(Stored data)

****************

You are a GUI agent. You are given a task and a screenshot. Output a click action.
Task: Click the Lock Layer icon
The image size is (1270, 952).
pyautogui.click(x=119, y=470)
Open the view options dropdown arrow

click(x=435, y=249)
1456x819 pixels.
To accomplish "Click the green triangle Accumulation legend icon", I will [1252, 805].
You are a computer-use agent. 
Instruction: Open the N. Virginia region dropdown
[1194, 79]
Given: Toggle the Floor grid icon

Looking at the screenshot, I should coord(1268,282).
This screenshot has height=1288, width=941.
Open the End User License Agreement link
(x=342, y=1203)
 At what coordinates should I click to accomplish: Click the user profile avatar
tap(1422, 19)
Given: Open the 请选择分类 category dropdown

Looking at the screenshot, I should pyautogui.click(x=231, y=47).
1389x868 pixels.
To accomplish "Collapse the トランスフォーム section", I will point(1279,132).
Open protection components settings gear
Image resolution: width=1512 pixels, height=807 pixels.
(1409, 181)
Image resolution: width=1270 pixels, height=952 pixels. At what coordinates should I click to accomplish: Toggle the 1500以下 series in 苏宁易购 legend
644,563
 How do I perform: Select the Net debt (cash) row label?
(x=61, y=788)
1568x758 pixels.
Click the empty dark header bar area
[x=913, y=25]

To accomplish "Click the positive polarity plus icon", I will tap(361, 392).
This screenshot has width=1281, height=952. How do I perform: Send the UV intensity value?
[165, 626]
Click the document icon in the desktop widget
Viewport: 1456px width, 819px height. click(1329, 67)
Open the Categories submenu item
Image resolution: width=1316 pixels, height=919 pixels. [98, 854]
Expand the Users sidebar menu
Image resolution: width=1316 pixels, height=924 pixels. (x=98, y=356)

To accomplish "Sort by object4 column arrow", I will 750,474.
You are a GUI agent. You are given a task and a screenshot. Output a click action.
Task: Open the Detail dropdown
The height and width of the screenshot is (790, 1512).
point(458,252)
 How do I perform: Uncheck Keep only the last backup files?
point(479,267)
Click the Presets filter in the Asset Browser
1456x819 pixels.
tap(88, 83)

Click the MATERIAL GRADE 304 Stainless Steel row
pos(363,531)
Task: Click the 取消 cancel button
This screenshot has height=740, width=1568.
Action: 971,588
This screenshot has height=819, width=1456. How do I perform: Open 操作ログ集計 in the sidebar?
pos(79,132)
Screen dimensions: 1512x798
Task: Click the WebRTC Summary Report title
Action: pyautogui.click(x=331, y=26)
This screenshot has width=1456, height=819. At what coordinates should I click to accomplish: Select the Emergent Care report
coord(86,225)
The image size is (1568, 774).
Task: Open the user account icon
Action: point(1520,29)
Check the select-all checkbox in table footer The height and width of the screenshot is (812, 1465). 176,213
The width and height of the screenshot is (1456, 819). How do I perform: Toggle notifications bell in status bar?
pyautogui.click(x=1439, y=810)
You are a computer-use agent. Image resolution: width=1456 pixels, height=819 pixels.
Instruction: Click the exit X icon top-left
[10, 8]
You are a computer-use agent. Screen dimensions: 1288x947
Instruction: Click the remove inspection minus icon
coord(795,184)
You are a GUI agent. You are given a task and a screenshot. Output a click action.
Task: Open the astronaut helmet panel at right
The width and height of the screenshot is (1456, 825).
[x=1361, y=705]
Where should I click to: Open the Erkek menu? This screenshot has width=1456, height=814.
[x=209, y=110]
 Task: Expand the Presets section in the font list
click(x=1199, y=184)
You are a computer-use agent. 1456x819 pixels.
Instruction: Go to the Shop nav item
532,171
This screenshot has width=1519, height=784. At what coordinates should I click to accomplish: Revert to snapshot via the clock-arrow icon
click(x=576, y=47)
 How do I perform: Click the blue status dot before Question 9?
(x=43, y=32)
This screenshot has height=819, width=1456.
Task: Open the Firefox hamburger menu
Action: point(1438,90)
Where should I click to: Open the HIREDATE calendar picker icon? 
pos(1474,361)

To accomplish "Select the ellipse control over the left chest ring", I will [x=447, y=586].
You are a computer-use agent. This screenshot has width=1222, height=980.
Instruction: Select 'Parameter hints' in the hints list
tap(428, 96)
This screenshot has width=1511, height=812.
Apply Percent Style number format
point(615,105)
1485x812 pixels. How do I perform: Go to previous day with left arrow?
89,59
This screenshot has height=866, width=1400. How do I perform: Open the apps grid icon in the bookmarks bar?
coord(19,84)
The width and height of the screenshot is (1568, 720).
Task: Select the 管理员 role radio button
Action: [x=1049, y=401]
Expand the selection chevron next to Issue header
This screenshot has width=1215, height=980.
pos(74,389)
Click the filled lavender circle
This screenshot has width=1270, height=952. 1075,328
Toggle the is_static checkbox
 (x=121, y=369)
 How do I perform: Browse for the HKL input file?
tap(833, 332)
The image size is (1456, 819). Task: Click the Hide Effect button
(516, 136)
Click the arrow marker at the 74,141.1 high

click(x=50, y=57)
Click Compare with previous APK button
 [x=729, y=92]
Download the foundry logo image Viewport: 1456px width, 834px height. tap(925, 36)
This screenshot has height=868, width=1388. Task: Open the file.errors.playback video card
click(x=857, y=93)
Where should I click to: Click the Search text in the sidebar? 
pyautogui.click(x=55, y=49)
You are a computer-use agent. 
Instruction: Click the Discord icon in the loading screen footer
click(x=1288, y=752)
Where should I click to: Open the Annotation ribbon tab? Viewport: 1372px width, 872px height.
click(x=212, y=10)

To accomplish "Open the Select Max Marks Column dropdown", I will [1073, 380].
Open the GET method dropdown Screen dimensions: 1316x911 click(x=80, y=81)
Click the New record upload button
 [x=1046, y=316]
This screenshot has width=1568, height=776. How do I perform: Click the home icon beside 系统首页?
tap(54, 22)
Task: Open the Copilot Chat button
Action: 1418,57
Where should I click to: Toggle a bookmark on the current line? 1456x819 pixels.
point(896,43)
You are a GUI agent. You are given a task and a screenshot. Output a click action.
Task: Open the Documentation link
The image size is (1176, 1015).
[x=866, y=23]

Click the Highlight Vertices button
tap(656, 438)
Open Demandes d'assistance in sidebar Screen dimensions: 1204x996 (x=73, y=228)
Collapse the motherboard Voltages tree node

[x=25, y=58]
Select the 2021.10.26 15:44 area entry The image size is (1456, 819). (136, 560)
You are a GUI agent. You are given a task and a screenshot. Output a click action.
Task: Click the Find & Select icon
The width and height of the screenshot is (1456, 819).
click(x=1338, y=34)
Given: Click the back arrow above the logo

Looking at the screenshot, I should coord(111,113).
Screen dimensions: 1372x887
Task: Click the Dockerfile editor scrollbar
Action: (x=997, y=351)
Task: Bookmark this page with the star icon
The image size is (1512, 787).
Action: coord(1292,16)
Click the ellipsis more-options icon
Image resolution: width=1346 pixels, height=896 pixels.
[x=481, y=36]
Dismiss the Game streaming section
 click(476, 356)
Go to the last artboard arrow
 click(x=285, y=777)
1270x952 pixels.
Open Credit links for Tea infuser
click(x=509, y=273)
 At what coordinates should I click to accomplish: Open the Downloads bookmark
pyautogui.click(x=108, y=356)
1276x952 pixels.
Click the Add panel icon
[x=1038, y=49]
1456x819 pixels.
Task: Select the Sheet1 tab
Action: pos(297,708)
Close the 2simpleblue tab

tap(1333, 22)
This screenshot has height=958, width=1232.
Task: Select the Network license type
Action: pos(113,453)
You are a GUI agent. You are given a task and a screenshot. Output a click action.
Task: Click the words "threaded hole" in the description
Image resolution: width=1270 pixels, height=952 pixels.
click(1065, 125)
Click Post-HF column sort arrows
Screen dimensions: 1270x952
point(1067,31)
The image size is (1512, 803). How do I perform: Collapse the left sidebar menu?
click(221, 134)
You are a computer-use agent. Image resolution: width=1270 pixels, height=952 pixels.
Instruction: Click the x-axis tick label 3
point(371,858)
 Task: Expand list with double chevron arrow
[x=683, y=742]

****************

Task description:
For the string "will", give the number of lines in the entries that contain it, with no other words.

Answer to the exercise:
6